* EXERCISE AIM:
Identify all lines of the data containing the string "into" and copy them.

DATA below:

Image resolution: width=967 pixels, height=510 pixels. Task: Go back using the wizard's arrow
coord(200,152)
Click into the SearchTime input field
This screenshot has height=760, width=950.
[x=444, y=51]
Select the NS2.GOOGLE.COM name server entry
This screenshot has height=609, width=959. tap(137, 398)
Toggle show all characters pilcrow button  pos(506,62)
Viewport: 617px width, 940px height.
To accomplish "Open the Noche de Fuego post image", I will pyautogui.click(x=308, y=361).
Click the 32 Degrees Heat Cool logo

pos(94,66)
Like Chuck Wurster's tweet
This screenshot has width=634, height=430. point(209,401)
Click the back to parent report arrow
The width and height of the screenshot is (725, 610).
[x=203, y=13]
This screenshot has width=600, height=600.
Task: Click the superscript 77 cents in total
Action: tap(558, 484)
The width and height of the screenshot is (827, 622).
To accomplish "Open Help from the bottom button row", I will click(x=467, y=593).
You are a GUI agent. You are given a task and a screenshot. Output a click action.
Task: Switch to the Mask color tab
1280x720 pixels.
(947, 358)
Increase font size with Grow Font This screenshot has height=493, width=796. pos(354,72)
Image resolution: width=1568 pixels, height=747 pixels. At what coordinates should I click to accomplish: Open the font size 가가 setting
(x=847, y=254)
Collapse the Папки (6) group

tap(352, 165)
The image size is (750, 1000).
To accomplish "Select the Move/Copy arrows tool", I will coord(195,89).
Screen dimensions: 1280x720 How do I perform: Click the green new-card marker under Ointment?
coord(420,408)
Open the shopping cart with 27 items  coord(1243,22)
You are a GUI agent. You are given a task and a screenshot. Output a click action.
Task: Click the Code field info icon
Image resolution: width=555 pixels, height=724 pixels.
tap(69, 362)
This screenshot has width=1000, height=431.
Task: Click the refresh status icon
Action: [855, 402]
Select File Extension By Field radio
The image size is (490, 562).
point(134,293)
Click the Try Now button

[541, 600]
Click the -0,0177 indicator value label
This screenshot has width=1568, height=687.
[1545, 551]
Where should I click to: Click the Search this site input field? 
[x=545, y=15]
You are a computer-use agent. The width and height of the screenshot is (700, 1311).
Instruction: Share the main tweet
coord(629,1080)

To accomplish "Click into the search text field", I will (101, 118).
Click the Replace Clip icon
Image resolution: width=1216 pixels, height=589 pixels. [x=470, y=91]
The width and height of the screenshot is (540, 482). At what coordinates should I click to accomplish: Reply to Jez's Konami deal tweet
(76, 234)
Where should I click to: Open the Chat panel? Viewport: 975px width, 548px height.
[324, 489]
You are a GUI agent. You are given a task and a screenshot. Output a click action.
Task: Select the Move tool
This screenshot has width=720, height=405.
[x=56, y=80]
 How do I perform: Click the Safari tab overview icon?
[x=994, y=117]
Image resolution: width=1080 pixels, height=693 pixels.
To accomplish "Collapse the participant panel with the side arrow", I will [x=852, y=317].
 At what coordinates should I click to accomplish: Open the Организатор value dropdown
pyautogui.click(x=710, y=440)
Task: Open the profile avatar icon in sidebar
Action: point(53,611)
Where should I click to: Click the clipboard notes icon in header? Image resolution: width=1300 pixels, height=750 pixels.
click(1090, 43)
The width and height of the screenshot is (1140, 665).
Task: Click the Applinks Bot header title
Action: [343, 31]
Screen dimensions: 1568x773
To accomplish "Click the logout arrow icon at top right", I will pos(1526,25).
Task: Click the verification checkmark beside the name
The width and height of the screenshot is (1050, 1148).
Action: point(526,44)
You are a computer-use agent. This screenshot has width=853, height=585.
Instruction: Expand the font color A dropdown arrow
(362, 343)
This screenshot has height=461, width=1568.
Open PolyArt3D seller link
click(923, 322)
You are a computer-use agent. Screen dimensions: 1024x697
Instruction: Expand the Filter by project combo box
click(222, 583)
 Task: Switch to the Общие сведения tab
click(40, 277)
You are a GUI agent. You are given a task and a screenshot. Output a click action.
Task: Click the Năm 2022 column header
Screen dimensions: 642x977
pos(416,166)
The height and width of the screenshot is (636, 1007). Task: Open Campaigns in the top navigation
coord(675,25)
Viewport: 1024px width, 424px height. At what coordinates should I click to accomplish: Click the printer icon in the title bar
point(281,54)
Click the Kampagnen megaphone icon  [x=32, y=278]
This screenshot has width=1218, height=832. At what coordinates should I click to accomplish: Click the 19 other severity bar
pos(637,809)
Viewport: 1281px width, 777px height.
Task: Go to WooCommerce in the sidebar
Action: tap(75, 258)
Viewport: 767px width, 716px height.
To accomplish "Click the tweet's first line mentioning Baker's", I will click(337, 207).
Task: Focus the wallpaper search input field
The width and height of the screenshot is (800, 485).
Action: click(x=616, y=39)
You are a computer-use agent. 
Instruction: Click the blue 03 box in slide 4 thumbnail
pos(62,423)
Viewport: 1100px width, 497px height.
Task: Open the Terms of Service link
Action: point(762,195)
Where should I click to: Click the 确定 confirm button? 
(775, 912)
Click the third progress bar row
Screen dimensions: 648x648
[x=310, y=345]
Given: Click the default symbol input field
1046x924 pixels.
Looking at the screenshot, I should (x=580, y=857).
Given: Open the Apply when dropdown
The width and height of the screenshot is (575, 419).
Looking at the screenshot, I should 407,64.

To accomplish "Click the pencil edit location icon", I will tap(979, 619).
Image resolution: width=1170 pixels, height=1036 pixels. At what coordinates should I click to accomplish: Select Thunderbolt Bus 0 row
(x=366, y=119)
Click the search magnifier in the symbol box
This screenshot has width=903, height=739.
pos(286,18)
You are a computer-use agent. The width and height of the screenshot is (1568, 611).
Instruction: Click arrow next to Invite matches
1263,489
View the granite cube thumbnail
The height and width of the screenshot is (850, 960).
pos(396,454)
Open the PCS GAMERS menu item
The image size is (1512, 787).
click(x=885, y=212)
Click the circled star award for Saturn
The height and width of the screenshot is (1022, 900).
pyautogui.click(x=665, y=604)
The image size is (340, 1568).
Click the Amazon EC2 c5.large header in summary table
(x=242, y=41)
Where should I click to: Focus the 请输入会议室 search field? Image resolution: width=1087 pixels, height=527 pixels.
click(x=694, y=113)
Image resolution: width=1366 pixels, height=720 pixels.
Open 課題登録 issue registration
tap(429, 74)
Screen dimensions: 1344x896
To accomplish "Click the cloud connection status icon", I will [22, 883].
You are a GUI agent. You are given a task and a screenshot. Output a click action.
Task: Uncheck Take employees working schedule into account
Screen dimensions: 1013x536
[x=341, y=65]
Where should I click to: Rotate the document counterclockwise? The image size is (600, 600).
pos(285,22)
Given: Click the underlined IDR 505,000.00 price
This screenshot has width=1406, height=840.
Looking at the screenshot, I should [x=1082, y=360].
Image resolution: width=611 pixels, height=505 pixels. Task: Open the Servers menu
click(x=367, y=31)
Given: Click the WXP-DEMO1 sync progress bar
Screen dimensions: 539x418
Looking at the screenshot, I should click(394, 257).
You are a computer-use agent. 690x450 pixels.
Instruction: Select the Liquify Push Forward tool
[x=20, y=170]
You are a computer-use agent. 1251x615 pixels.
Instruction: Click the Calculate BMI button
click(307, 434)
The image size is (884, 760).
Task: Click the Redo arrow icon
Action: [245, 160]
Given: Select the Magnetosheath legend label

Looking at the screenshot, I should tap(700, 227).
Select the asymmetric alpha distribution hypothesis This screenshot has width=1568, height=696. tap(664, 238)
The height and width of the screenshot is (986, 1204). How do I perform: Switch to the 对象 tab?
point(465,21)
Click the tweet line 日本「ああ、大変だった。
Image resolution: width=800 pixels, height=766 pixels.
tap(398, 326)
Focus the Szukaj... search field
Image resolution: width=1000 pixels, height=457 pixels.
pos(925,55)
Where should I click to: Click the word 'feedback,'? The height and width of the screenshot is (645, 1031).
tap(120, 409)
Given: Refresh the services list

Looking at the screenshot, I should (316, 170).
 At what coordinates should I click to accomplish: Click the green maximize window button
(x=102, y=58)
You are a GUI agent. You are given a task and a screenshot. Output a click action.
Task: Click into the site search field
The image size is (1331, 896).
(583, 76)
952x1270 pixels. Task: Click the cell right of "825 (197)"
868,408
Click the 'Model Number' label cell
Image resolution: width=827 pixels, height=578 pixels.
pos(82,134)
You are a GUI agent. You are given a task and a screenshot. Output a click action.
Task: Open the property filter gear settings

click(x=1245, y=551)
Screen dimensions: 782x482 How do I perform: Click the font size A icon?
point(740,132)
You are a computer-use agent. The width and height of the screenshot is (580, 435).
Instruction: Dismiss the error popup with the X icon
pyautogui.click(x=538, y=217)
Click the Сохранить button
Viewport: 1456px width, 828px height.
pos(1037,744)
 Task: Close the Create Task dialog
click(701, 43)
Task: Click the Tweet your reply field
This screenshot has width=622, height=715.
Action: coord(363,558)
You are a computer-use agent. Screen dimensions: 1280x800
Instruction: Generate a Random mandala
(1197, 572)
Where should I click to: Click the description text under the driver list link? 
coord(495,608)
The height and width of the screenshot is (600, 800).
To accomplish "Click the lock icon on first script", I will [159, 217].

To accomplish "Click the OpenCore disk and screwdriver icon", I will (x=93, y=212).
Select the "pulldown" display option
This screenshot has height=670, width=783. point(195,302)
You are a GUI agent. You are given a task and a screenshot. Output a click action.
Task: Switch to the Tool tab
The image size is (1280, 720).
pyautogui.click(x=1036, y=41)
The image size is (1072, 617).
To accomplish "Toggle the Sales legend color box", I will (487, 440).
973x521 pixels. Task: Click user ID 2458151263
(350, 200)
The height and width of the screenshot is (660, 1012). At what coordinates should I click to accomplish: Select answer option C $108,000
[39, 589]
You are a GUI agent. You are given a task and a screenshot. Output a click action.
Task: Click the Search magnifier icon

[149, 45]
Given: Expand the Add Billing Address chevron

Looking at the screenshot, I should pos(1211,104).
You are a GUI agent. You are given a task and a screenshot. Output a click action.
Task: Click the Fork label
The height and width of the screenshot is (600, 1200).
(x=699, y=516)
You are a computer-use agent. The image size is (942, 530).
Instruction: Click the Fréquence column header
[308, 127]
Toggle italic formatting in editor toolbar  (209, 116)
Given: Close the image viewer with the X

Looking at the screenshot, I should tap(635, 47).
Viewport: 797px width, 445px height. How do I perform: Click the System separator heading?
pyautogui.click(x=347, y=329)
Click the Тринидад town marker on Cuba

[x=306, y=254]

End of DATA.

* TASK RESULT:
Click into the SearchTime input field
To accomplish "Click into the search text field", I will (101, 118).
Task: Uncheck Take employees working schedule into account
Task: Click into the site search field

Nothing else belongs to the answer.